Nossi Expands Culinary Training to Meet Nashville’s Growing Chef Shortage

70 students now training to meet Nashville’s demand for chefs and culinary leaders

The Nossi Culinary Arts Program is stepping up as Nashville’s culinary stars are rising—but so are the demands on professional kitchens. In one of the country’s fastest-growing restaurant markets, skilled chefs and kitchen professionals are in short supply. At the heart of this opportunity stands Nossi College of Art & Design, boldly expanding its Culinary Arts program to help bridge that gap.

Nossi Culinary students in Italy

Why the Need Is Real

Nashville’s hospitality sector generates $10.56 billion in annual visitor spending and supports roughly 141,500 jobs across Middle Tennessee. As the city’s restaurant scene continues to expand, operators are struggling to staff back-of-house positions. Nationally, 59% of restaurant operators say it’s difficult to hire chefs and cooks—making the shortage one of the industry’s most pressing challenges.

Nossi’s Response

With 70 students currently training and 40 graduates expected in 2026, Nossi is answering the call.
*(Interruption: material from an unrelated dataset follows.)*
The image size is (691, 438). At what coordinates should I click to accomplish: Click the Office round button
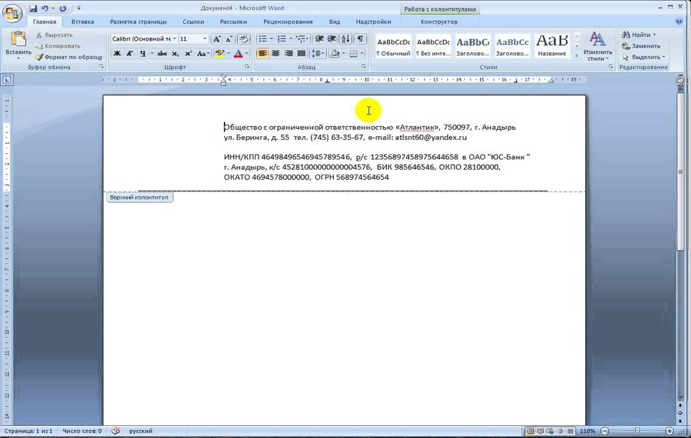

Under the leadership of Chef Russell Ransom, Culinary Chair, the college is emphasizing industry-ready skills, small-class instruction, and immersive, hands-on experience.

“Our students receive intensive, hands-on training so they can step into professional kitchens ready to perform from day one,” says Chef Ransom.

Each culinary student completes a required internship in their final semester, gaining direct experience inside Nashville’s restaurants. Through Nossi’s Professional Accelerated Career Experience (PACE) program, students also participate in live industry events, including the Sysco Holiday Food Show, Bacon & Barrel Festival, and the Tuna Cutting Ceremony at Schermerhorn Symphony Center.

Chef Russell Ransom teaching in Nossi Culinary Arts Program

What Sets the Nossi Culinary Arts Program Apart

  • Small class sizes: Students get personalized guidance from instructors who are active industry professionals.
  • Industry Advisory Board: Local chefs and restaurateurs help align curriculum with market needs.
  • Career pipeline: Collaboration with the Tennessee Hospitality & Tourism Association and ProStart teacher development creates a pathway from high school programs to professional culinary training.

Looking Ahead

With Nashville’s food scene continuing its upward trajectory, demand for skilled culinary professionals shows no signs of slowing. Nossi’s expanded capacity positions the college as a leading partner in strengthening the region’s hospitality workforce while creating sustainable career pathways for aspiring chefs.